国税庁、最高裁判決を踏まえた混合配当の取扱いについて公表

~混合配当の際に算出される直前払戻等対応資本金額等につき減少資本剰余金額を上限に~

 

公認会計士・税理士 霞 晴久

 

国税庁は、2021年10月25日、同HP『お知らせ』において、「最高裁判所令和3年3月11日判決を踏まえた利益剰余金と資本剰余金の双方を原資として行われた剰余金の配当の取扱いについて」を公表した。

このお知らせ(以下「本件お知らせ」という)は、最高裁判所令和3年3月11日判決(以下「本件最判」という)において、利益剰余金と資本剰余金の双方を原資として行われた剰余金の配当(以下「混合配当」という)が行われた場合における「株式又は出資に対応する部分の金額」の計算方法の規定について、一定の限度において、違法なものとして無効である旨判示されたことを契機とするものである。

本件は、内国法人であるX(連結親会社)が、外国子会社(米国デラウエア州法に基づき設立されたLLC)から、それぞれの決議を別にする混合配当を受け、同配当のうち資本剰余金部分については法人税法(平成27年法律第9号による改正前のもの。以下、「法」という)24条1項3号(注:現行法24条1項4号)の資本の払戻しの一形態である「剰余金の配当(資本剰余金の額の減少に伴うものに限る。)」に、利益剰余金部分については法23条1項1号にいう「剰余金の配当(・・・資本剰余金の額の減少に伴うもの・・・を除く。)」に該当することを前提に連結事業年度の連結確定申告をしたところ、所轄税務署長から、これらの剰余金の配当は、それぞれの効力発生日が同じ日であることなどから、その全額が法24条1項3号の資本の払戻しに該当するとして法人税の更正処分を受けたため、当該更正処分の一部の取消しを求めた事案である。

本件最判では、次のような判断が示された。

混合配当は、その全体が法に規定する資本の払戻しに該当するものというべきであり、株式対応部分金額の計算方法について定める法施行令(平成26年政令第138号による改正前のもの)23条1項3号(上記注参照)の規定のうち、資本の払戻しがされた場合の直前払戻等対応資本金額等の計算方法を定める部分は、混合配当につき、減少資本剰余金額を超える直前払戻等対応資本金額等が算出される結果となる限度において、法の趣旨に適合するものではなく、法の委任の範囲を逸脱した違法なものとして無効というべきである。

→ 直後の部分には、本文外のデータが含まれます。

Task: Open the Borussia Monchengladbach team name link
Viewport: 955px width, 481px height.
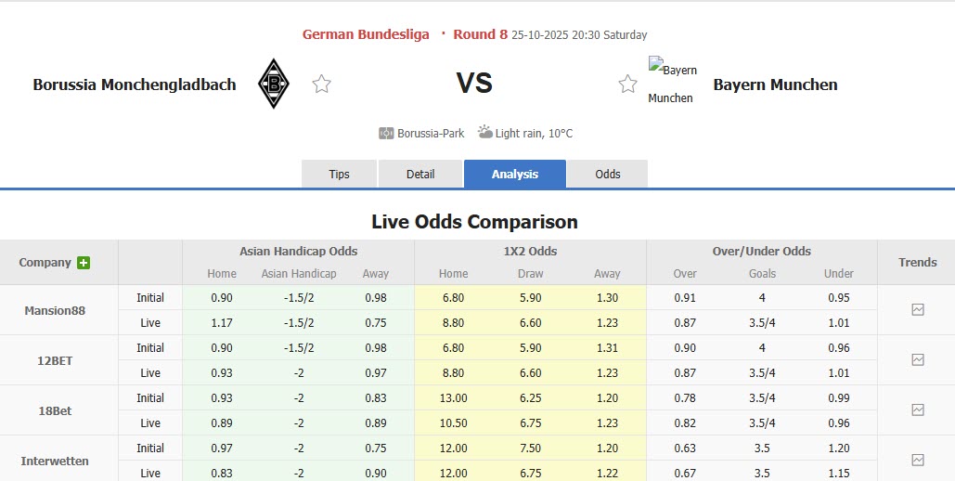Action: pos(135,85)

今後は、本件最判に従い、現行の法施行令23条1項4号及び同様の規定である所得税法施行令61条2項4号について、混合配当があった場合に算出される直前払戻等対応資本金額等につき減少資本剰余金額を上限として取り扱うこととされた。

本件お知らせでは、上記取扱いが今後どのように法施行令の改正の文言に反映されていくかについては具体的に示されていないが、改正施行令の施行を待たず、過去に遡って上記取扱いが適用されるものとして一般に告知されたものと解される。したがって、本件お知らせでは、上記取扱いにより直前払戻等対応資本金額等の再計算を行った結果、過去に行った申告内容等に異動が生じ、納付税額等が過大となる株主等納税者は、国税通則法の規定に基づき所轄の税務署に更正の請求を行うことができる(※)としている。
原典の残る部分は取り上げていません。